La Grande-Borne, cité abandonnée où vivent 13 000 personnes, le plus souvent pauvres et sans travail, en particulier les jeunes, est décrétée « zone de non-droit » soumise à la loi des bandes et des gangs, des trafiquants de drogue... Toute sa population est ainsi stigmatisée, alors que l’État est incapable de faire face à ses propres responsabilités pour que la Grande-Borne et Grigny ne soient plus une zone de non-droits sociaux, cela alors que la ville est en faillite, financièrement sous tutelle de la préfecture.
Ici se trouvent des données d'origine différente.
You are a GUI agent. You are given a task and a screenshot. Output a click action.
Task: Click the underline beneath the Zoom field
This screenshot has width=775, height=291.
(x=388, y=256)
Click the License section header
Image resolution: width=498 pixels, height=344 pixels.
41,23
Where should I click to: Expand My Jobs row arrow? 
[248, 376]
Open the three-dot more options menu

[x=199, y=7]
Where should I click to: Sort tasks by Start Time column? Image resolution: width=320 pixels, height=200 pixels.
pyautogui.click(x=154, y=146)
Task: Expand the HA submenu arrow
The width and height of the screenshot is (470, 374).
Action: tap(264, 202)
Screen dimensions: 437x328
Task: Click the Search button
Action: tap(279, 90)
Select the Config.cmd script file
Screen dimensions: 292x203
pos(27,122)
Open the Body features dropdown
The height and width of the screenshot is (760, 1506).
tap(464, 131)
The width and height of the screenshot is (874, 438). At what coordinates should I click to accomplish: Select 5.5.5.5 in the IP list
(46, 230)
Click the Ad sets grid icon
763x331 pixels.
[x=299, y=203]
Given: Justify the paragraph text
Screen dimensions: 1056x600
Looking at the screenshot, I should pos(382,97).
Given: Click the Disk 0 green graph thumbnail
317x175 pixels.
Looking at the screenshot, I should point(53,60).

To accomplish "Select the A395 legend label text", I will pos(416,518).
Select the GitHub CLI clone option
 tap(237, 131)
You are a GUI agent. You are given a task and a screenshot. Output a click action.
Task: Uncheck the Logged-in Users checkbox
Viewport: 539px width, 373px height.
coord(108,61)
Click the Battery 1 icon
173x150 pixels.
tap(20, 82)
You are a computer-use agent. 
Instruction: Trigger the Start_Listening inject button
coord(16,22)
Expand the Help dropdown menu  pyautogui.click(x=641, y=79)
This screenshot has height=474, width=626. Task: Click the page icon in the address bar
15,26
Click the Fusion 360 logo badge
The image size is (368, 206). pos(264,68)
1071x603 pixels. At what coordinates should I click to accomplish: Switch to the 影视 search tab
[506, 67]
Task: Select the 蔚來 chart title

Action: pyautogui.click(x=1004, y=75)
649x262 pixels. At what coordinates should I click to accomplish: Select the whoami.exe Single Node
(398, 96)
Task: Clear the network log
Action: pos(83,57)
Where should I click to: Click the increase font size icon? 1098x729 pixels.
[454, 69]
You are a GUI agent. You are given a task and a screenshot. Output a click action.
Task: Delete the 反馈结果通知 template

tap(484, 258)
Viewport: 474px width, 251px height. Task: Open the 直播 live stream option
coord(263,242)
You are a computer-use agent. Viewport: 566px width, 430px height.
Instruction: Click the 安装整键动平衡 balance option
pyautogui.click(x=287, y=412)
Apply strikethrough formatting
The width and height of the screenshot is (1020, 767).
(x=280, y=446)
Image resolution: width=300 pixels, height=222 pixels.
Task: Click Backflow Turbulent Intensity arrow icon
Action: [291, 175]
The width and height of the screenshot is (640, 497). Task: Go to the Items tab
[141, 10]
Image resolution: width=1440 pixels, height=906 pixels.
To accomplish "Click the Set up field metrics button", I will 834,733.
Surenchères répressives et électoralistes
Pour masquer sa responsabilité l’État et ses serviteurs politiciens stigmatisent les classes populaires et instrumentalisent un fait divers dramatique pour mener leur campagne sécuritaire, s’appuyant sur une mobilisation initiée par les syndicats de la police les plus à droite, dont Alliance et SGP-FO, et les gradés, avec la collaboration active des médias. Ledit malaise policier est mis en scène : « Les policiers ont peur », « Les policiers sont à bout », et Alliance de dénoncer « le sentiment d’impunité des délinquants » et le « laxisme de la justice ». Le refrain, c’est la faute aux juges, exige de « modifier la législation sur la légitime défense», avec une « remise à niveau des effectifs de la police nationale ».
« Quand on s’attaque à des policiers, on s’attaque tout simplement à la France », leur répond Valls avec emphase. Il voudrait que tout le monde aime sa police autant que lui ! Et, pour se faire aimer, il débloque 650 millions d’euros pour « reconquérir pas à pas » ces « territoires »... Il annonce 101 postes supplémentaires en Essonne, des « films anticaillassages sur les véhicules, voire des blindages » ou encore des tenues « ignifugées », avec bientôt la construction d’un « commissariat de plein exercice » à la Grande-Borne.
Le maire PCF de Grigny approuve. Pourtant, il est bien placé pour savoir que ces annonces électoralistes ne résoudront rien. Bien au contraire, elles enferment une partie des jeunes dans le piège de la violence en accentuant les tensions.
Tout le monde comprend que cette campagne politicienne, tout comme ces annonces n’ont d’autres visées qu’électorales... Le sort de la population de la Grande-Borne et de Grigny, le pouvoir et les politiciens de gauche comme de droite s’en moquent. « Apartheid », disait Manuel Valls, là aussi sans comprendre grand-chose. Mais c’est bien lui, sa politique et celle des banquiers et patrons qu’il sert, qui font des quartiers populaires les plus défavorisés des territoires sans espoirs ni perspective. Et avec l’ensemble du monde du travail, il faudra bien que la jeunesse et la population réussissent à se donner les moyens de faire entendre leur profond malaise et de conquérir leurs droits.